Donald Rumsfeld is Watching

Fri 12/30/05 at 6:01 pm

Note that the Counterintelligence Field Activity, or CIFA, with its Talon Reports, is different from earlier reports on the National Security Agency (which is also a Defense Department agency, by the way). And it is different from the FBI spying on PETA and others. Or the CIA. Or your city, county and state police. A vast network looking desperately for dots to connect. Are you a dot?

How much spying are we doing domestically? That’s a secret. What’s it cost? That’s a secret. How many mistakes are made? That’s a secret.

Eisenhower warned us about the Military-Industrial-Congressional Complex. Raygun revved up military spending ostensibly to bankrupt the Soviets (a model bin Laden is well-aware of). With the winding down of the Cold War, what was a militarist-money-maker to do? Thank god we have an endless war on a shadowy enemy who can never surrender.

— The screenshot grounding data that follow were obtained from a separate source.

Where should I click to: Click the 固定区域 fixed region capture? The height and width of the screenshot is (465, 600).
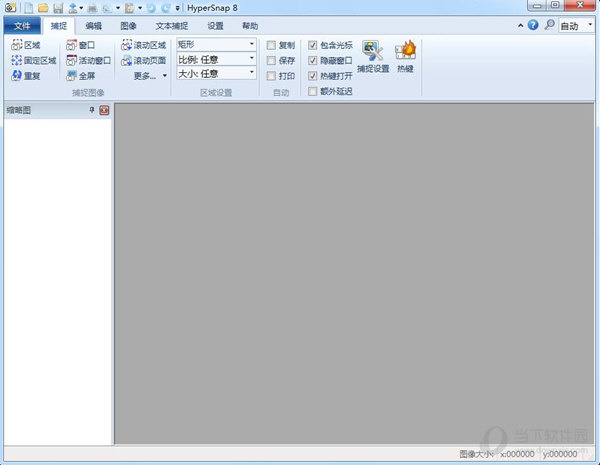pyautogui.click(x=33, y=60)
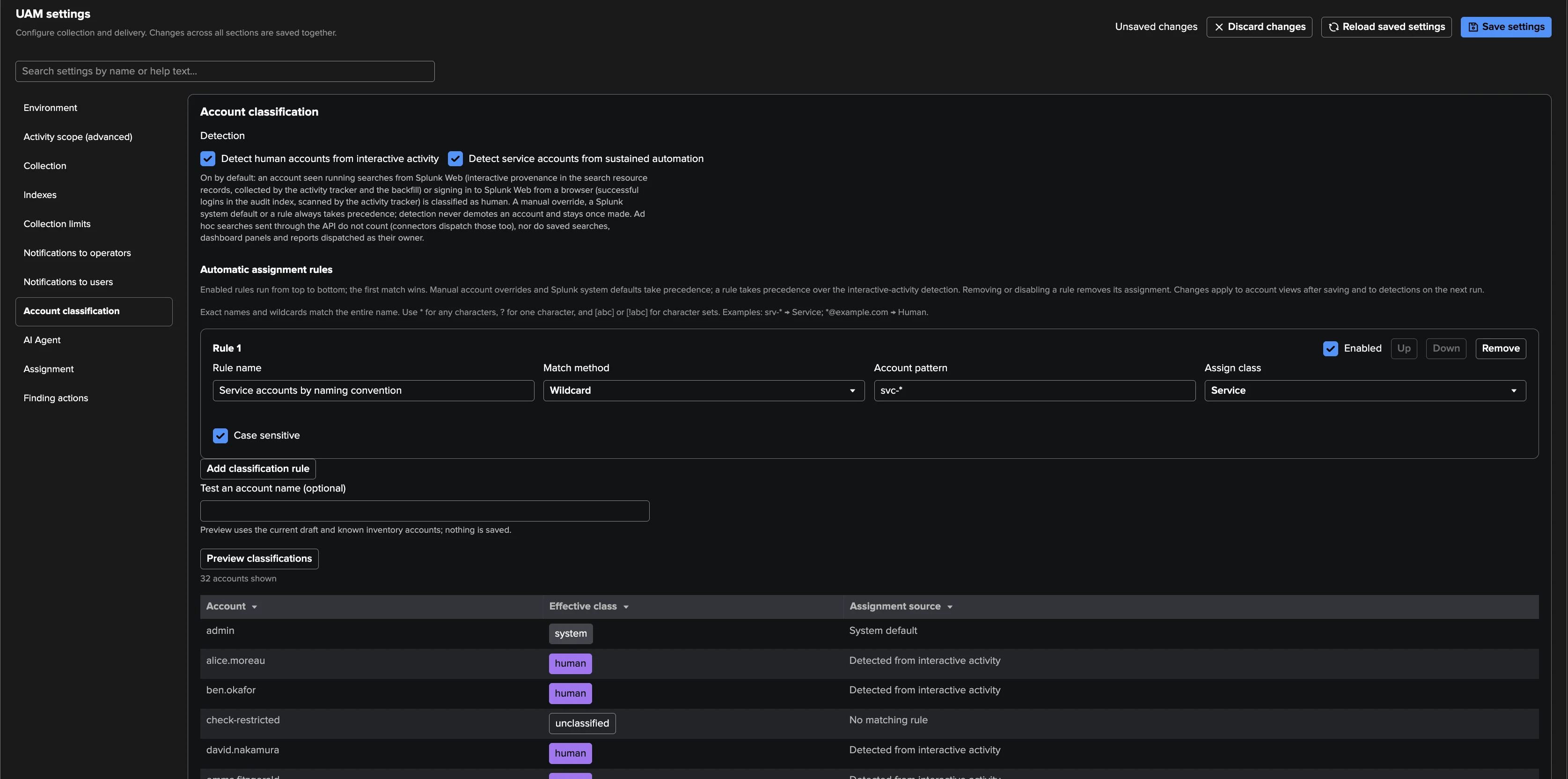The width and height of the screenshot is (1568, 779).
Task: Click Preview classifications button
Action: pos(259,559)
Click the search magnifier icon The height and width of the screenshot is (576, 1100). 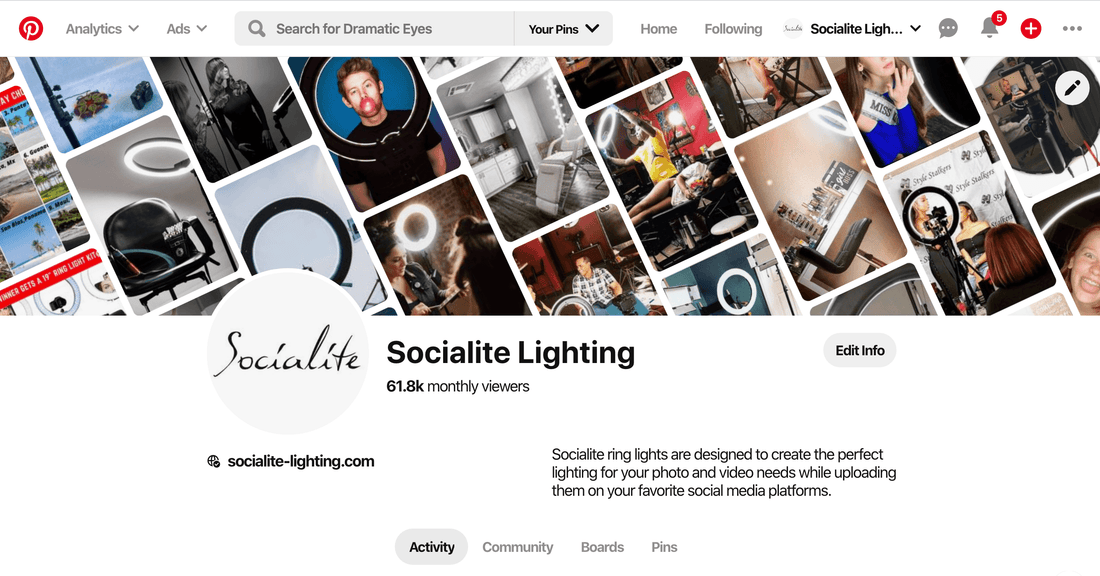click(257, 29)
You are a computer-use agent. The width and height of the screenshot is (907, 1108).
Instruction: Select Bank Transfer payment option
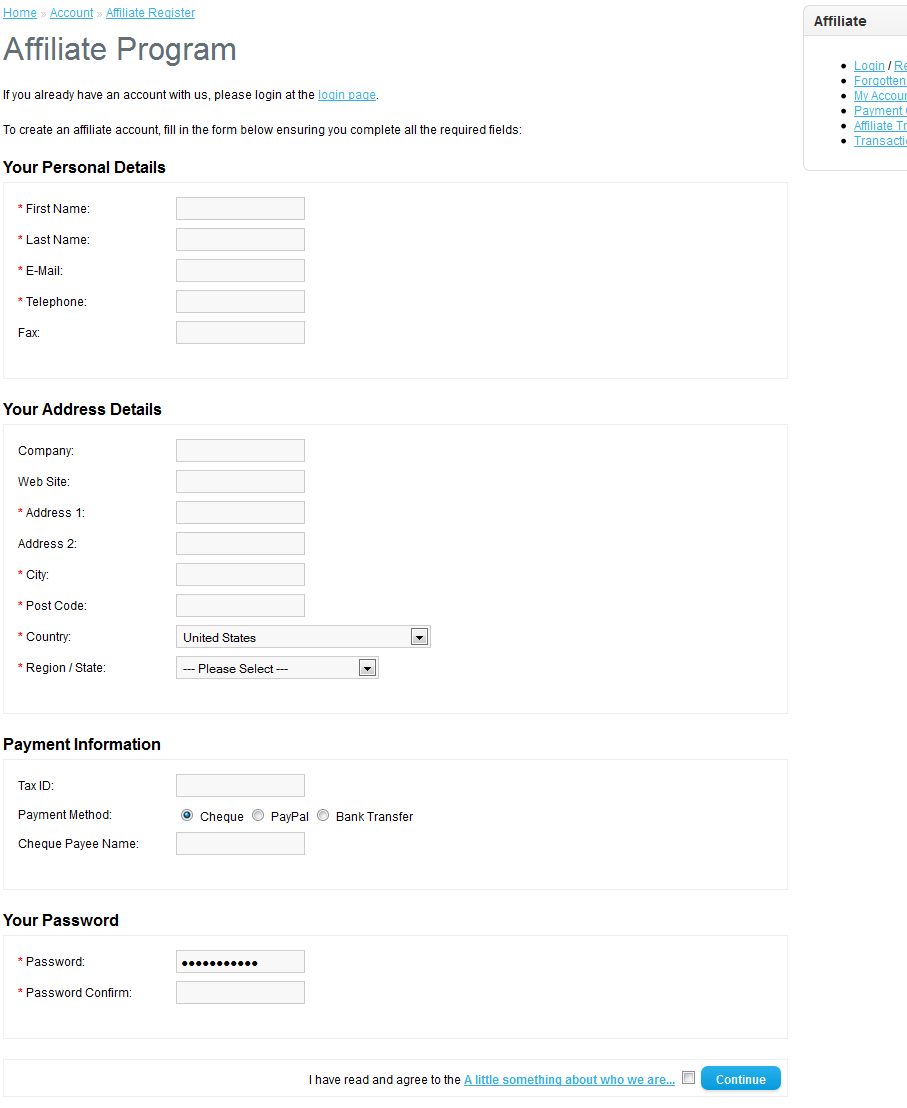coord(323,816)
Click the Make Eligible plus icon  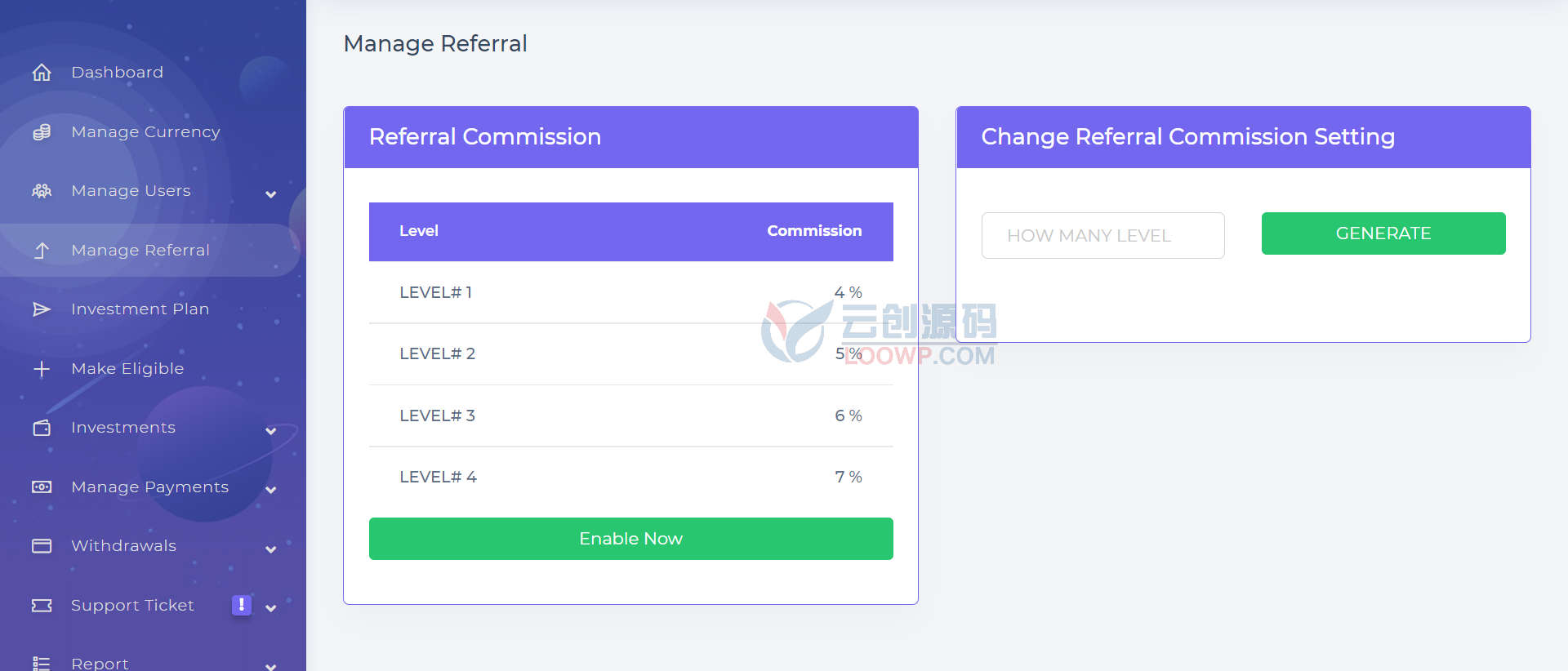coord(42,369)
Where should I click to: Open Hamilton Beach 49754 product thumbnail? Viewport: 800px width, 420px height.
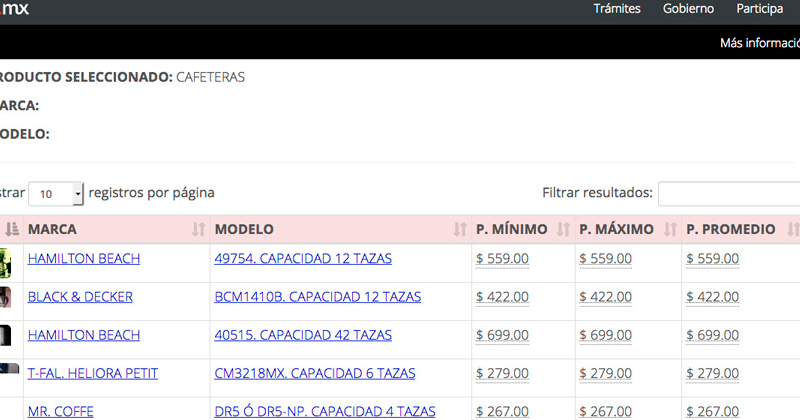6,260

I’m not saying that Our Savior is destroying our village to save it just because it makes lots of money for his friends. No, I’m convinced Duhbya is mentally ill with Post Traumatic Shock Syndrome and guilt for 9/11 (perhaps coupled with prolonged oxygen deprivation after that pretzel choking incident). Perhaps Rumsfeld and Cheney are just as deranged. These guys need help, but our healing begins with their departure. mjh

Defense Facilities Pass Along Reports of Suspicious Activity
Raw Information’ From Military, Civilians Is Given to Pentagon
By Walter Pincus, Washington Post Staff Writer

Day after day, reports of suspicious activity filed from military bases and other defense installations throughout the United States flow into the Counterintelligence Field Activity, or CIFA, a three-year-old Pentagon agency whose size and budget remain classified.

The Talon [which stands for “threat and local observation notice”] reports, as they are called, are based on information from civilians and military personnel who stumble across people or information they think might be part of a terrorist plot or threat against defense facilities at home or abroad. …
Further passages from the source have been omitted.